[Buddha-l] neuroscience: neural plasticity

curt curt at cola.iges.org
Thu May 31 08:50:49 MDT 2007


Joy Vriens wrote:
> I never liked the term until I read Pierre Hadot's Exercices spirituels et philosophie antique, who convinced me that for lack of a better term covering everything covered by "spiritual" we would have to resign ourselves to seeing and using it....
>  
>   
I hesitate to add my two cents here - for fear of sullying Pierre Hadot 
with my endorsement.

Even better than "Philosophy as a way of life: Spiritual Exercises from 
Socrates to Foucault" is "What is Ancient Philosophy? Here are three 
reviews of that book:
An in depth New York Times review that is generally favorable, but 
complains because Hadot spends too much time on late antique "mystical" 
philosophy:
http://query.nytimes.com/gst/fullpage.html?res=9B05EFD8163AF93BA2575BC0A9649C8B63
And generally positive review from the Bryn Mawr Classical Review, which 
contains an unfortunate churlish pot-shot at the books translator, 
Michael Chase, which tells us more about the reviewer than about the 
translation (which is excellent): 
http://ccat.sas.upenn.edu/bmcr/2002/2002-09-21.html
A whiny Christian reviewer who doesn't like what Hadot has to say 
because it makes Christianity look bad: 
http://www.firstthings.com/article.php3?id_article=2099

Here is a quote from "Philosophy as a way of life: Spiritual Exercises 
from Socrates to Foucault"

"'Spiritual exercises.' The phrase is a bit disconcerting for the 
contemporary reader. In the first place, it is no longer quite 
fashionable these days to use the word 'spiritual.'[!] It is 
nevertheless necessary to use this term, I believe, because none of the 
other adjectives we could use - 'psychic,' 'moral,' 'ethical,' 
'intellectual,' 'of thought,' 'of the soul,' - covers all the aspects of 
the reality we want to describe. Since, in these exercises, it is 
thought which, as it were, takes itself as its own subject-matter, and 
seeks to modify itself, it would be possible for us to speak in terms of 
'thought exercises.' Yet the word 'though' does not indicate clearly 
enough that imagination and sensibility play a very important role in 
these exercises. For the same reason we cannot be satisfied with 
'intellectual exercises,' although such intellectual factors as 
definition, division, ratiocination, reading, investigation, and 
rhetorical amplification play a large role in them...

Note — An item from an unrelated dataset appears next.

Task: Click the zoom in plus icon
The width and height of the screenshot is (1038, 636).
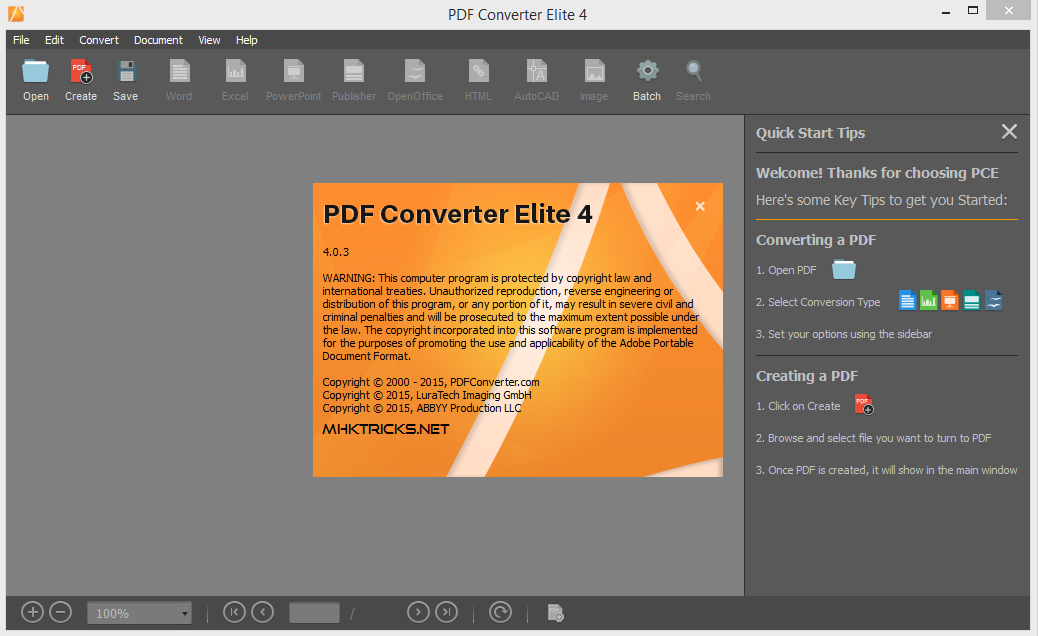Action: pyautogui.click(x=32, y=611)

" In the view of all the philosophical schools, mankind's principle 
cause of suffering, disorder, and unconsciousness were the passions: 
that is, unregulated desires and exaggerated fears. People are prevented 
from truly living, it was taught, because they are dominated by worries. 
Philosophy thus appears, in the first place, as a therapeutic of the 
passions .... Each school had its own therapeutic method, but all of 
them linked their therapeutics to a profound transformation of the 
individual's mode of being. The object of spiritual exercises is 
precisely to bring about this transformation."